Zwar sei die Behandlung solcher Patienten ein Nischenthema. Dennoch sei grundlegendes Wissen für Erstinterventionskräfte eminent. «Zentral ist die Erkenntnis, dass thermische Traumata meist auch eine mechanische Komponente enthalten. Entsprechend muss eine adäquate Initialversorgung gewährleistet werden, wie bei grundsätzlich jedem Traumaopfer. Danach sollten Betroffene schnellstmöglich einem spezialisierten Zentrum zugeführt werden – zugunsten einer frühzeitigen Spezialtherapie. «Ohne adäquate Erstbehandlung drohen Organdysfunktionen, verlängerte Therapiedauer, funktionelle Schäden und oft der Tod», so Bliesener.

Wie im Flug vorbei – bis Herbst 2026

Die Erstauflage des Rescue Forum Wallis, das von der Sanität Oberwallis, der Air Zermatt, Procamed und sureVIVE unterstützt wurde, war eine hochkarätige Veranstaltung in erfrischend lockerer und kameradschaftlicher Atmosphäre. Das Zeughaus Kultur in Brig erwies sich als idealer Veranstaltungsort, das OK leistete hervorragende Arbeit, das von renommierten Fachpersonen vermittelte Wissen war praxisnah und auf Augenhöhe der Tagungsgäste.

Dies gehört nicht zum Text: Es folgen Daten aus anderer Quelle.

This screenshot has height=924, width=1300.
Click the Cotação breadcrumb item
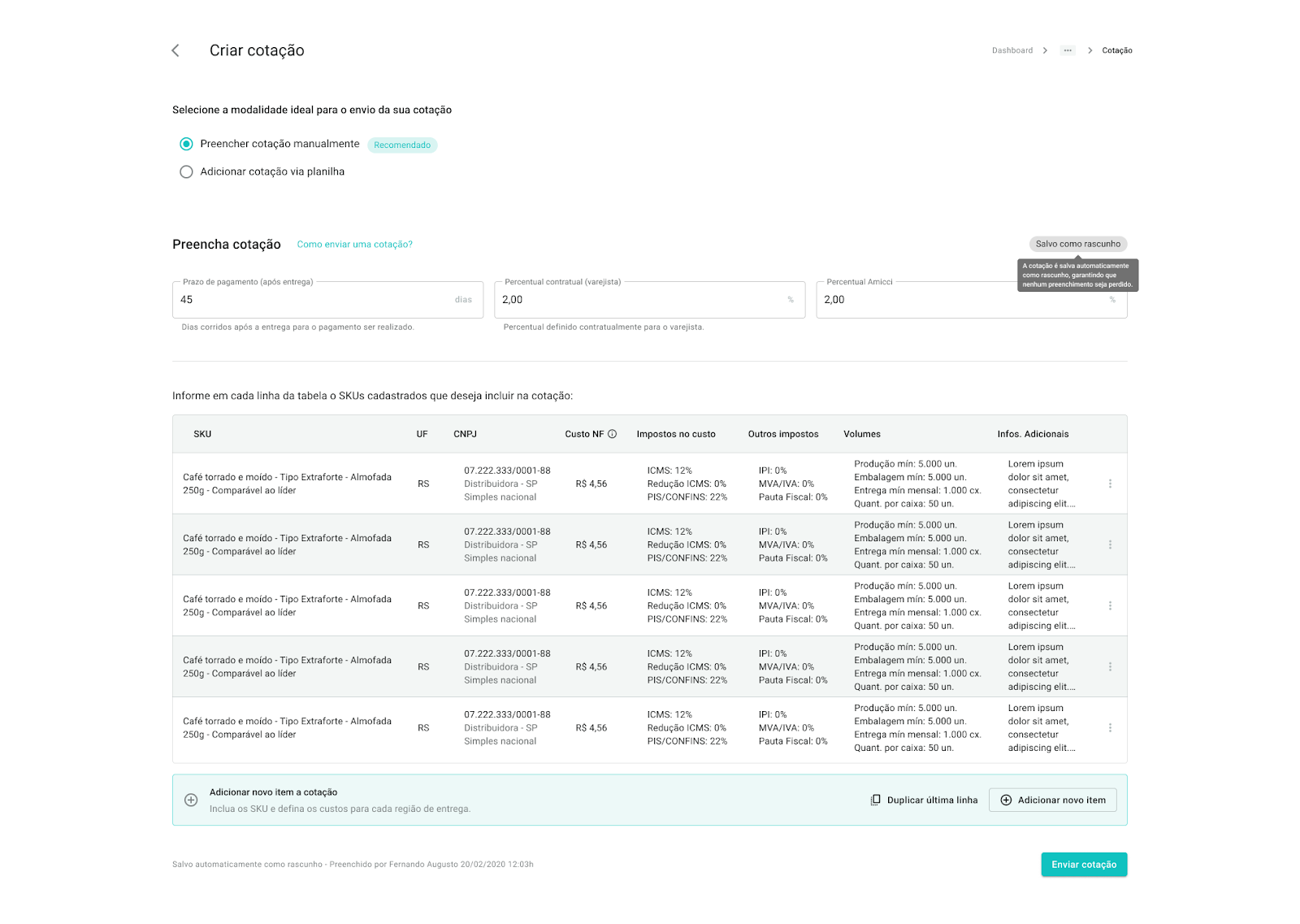(x=1116, y=50)
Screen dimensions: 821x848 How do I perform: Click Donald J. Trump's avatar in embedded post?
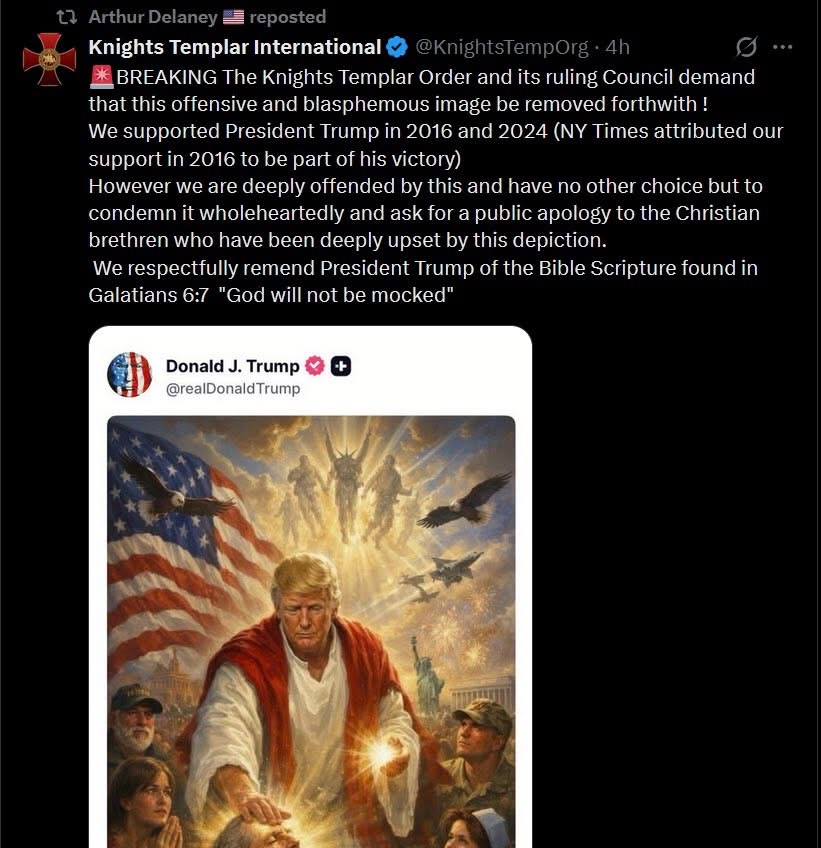[129, 375]
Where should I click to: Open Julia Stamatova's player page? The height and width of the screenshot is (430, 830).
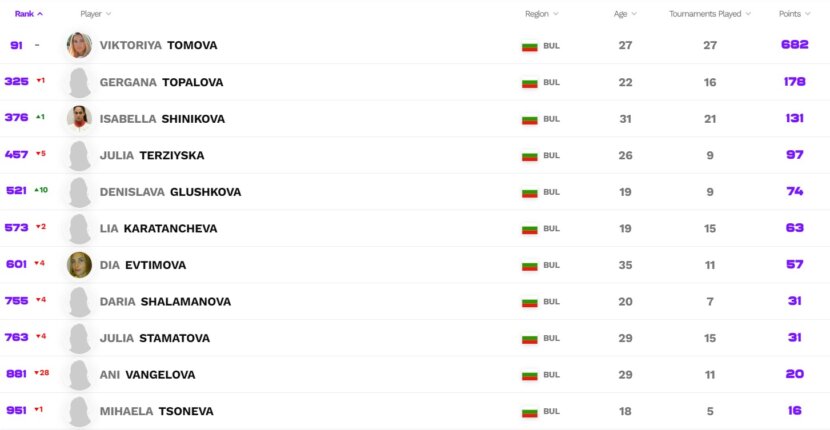point(155,338)
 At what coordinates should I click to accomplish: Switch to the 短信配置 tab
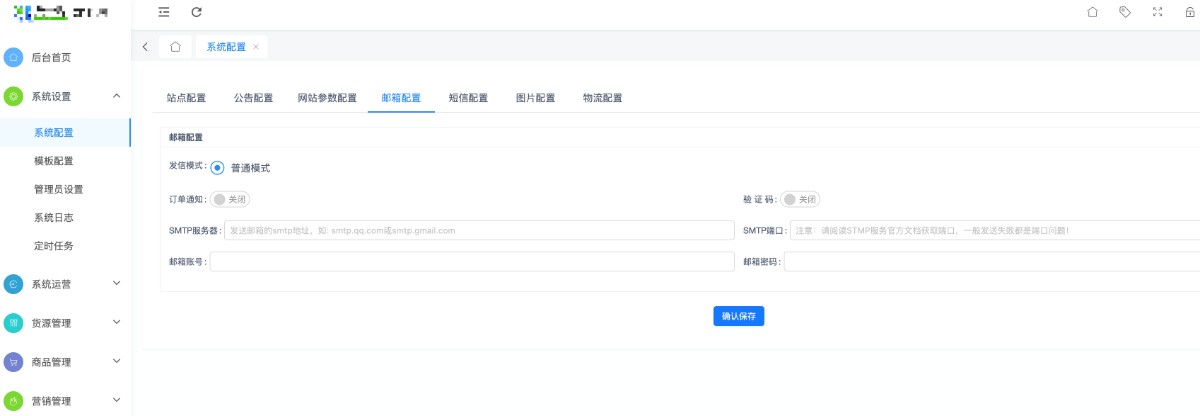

Die zweite Auflage des RFW ist für Herbst 2026 geplant. Die Organisatoren wollen dabei auch gezielt First/Public Responder ansprechen – und hoffen zudem, dass deutlich mehr Gäste auch von ausserhalb des Wallis den Weg nach Brig finden werden. Dazu ist nur eines zu sagen: «Das Wallis ist immer eine Reise wert. Ganz besonders am Tag des RFW 2026.»